Huawei Plans $10B+ AI Computing Push for Autonomous Driving Over Next 5 Years
Huawei is making a massive bet on compute. At the 2026 Huawei Qiankun Media Day in Shenzhen, Jin Yuzhi, CEO of Huawei’s Smart Car Solutions BU, revealed that computing power for the company’s Qiankun autonomous driving platform has grown more than 20-fold since 2023 — and the spending is only accelerating.
Jin said compute is the fundamental prerequisite for safe autonomous driving, and Huawei plans to invest between 70 and 80 billion yuan — roughly $9.6 to $11 billion — in computing R&D over the next five years. That’s not vague ambition; it’s a specific budget allocation for a company that already treats compute as a first-class product input.
The numbers on adoption tell a parallel story. Huawei’s Qiankun smart driving system took 44 months to hit its first 1 million installations. The second million is projected to take just 12 months. A similar pattern holds for HarmonyOS Cockpit: 42 months for the first million, 15 months for the second.

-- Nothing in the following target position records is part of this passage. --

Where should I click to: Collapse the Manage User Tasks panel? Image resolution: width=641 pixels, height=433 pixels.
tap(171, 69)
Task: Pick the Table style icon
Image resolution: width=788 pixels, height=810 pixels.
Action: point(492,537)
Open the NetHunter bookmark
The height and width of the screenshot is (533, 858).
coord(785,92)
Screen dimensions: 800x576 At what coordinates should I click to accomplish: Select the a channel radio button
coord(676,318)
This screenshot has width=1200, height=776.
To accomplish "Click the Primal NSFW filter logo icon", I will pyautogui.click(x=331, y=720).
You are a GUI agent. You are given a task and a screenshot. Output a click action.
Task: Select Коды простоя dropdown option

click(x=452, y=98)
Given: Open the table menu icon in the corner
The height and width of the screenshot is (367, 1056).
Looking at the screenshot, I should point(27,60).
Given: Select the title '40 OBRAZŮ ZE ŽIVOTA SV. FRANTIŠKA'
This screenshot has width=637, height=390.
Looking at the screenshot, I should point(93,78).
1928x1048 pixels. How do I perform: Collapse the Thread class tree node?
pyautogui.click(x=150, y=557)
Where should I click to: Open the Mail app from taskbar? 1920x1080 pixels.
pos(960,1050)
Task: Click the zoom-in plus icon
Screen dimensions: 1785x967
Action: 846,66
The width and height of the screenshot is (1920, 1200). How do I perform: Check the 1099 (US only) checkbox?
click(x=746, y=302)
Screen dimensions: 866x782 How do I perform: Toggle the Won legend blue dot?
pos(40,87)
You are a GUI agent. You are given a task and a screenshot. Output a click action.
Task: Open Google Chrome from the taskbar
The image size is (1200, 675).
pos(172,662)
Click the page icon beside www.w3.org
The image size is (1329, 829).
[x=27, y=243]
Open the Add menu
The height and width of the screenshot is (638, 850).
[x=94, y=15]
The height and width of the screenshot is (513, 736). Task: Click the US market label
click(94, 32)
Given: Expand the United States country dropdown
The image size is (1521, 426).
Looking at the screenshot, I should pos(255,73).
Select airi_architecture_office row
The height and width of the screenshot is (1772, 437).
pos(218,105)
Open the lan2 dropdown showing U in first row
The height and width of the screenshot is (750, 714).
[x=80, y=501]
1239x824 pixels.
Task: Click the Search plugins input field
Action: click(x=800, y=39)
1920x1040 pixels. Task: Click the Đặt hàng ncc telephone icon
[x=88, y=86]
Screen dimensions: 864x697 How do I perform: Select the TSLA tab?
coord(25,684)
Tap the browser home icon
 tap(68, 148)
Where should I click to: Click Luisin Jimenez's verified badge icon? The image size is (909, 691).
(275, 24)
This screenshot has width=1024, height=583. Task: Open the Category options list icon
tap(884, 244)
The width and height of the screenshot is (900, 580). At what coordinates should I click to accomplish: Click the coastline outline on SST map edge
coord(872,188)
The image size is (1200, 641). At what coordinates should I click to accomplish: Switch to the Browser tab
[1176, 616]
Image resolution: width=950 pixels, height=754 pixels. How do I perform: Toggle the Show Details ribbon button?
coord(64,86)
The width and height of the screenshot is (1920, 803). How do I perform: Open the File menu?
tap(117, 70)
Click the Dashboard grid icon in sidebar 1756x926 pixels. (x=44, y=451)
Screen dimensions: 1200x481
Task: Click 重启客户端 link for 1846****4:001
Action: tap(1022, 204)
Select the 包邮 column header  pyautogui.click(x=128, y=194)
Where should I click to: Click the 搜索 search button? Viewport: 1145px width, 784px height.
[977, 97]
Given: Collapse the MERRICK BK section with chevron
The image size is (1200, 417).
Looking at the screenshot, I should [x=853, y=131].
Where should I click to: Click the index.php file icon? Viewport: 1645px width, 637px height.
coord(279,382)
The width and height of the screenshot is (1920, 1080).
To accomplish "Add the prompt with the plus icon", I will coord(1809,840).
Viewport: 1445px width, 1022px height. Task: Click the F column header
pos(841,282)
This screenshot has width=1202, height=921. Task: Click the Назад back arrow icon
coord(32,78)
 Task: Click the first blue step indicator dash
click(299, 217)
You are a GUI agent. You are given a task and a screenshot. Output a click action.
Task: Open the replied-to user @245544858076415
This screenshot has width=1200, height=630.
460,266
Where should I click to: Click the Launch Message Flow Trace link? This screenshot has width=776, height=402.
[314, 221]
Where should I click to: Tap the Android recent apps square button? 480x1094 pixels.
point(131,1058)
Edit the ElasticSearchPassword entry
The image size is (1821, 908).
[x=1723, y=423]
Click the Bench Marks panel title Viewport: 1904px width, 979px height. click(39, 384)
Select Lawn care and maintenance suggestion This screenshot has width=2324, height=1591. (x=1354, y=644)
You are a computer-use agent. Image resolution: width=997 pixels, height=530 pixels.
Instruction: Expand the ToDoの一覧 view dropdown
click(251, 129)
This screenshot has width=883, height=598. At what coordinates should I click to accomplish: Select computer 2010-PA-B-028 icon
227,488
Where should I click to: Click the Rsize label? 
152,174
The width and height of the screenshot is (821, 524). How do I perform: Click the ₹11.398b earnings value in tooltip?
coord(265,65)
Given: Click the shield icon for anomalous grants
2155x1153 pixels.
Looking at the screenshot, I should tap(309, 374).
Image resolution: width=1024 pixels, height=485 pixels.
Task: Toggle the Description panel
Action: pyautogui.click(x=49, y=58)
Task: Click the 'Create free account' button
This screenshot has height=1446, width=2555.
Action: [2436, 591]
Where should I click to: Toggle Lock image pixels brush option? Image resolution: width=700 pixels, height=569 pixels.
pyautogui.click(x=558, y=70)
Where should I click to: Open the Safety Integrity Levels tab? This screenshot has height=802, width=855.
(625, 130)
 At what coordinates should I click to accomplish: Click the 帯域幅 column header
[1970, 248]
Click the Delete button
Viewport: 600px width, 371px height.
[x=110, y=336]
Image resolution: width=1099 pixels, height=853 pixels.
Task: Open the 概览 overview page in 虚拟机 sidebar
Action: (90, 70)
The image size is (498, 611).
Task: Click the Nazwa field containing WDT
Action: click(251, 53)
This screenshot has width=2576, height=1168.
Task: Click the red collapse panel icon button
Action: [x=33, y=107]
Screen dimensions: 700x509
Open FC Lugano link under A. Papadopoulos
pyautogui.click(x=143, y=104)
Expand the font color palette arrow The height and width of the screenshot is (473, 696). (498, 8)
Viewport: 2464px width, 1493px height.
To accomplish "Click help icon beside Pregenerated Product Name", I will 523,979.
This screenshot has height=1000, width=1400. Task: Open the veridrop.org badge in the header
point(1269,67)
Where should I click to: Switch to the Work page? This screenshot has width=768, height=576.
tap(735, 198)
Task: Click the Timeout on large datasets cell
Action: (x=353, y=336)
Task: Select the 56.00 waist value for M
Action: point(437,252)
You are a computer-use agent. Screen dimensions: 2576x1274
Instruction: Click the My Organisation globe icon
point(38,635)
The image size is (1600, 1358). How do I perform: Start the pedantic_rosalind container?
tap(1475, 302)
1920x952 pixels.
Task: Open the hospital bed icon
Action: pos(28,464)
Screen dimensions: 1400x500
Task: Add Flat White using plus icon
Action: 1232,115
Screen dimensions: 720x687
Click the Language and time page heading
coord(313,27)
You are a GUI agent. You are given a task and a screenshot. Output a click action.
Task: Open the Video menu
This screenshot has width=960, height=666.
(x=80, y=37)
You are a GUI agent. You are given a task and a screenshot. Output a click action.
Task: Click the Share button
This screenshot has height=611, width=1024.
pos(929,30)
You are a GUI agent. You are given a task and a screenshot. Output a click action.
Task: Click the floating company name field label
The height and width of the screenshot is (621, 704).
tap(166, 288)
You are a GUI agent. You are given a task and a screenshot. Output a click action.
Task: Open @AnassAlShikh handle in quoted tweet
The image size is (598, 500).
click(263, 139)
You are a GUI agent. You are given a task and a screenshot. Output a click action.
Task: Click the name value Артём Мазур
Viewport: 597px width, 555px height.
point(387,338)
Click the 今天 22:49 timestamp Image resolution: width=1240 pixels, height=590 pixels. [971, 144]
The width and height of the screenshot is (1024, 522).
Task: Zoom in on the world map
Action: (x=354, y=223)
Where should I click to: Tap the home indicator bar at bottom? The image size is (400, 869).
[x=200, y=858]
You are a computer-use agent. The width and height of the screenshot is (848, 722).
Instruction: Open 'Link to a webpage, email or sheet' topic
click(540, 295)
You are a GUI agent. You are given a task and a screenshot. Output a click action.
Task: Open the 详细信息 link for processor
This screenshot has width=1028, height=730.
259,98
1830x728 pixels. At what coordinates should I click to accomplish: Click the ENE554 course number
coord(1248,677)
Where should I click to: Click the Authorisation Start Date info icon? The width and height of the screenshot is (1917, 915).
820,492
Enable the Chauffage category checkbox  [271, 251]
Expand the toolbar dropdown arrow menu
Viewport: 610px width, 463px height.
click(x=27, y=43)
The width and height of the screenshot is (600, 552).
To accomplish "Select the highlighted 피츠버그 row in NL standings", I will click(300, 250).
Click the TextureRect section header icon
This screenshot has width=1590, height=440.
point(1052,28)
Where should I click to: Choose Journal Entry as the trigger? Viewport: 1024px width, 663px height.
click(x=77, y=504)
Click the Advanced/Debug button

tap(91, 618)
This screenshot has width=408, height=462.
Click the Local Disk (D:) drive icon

Jin also addressed a subtle technical detail that speaks to the rigor of Qiankun’s data pipeline. The cumulative assisted driving mileage counter displayed in vehicles continues updating even when the internet connection drops. Huawei applies smoothing algorithms on the displayed data to mask network latency and packet loss. Jin insisted the underlying numbers are accurate, and challenged competitors to present their own driving data with the same transparency.
The contrast between the first-million and second-million timelines is the real headline here. A 4x acceleration in installation pace signals that Huawei’s strategy — embedding Qiankun across a widening range of vehicle brands under the “empower, don’t compete” model — is gaining real traction. If the current trajectory holds, the compute investment won’t just fund better autonomous driving. It may reshape who gets to compete in the smart car market at all.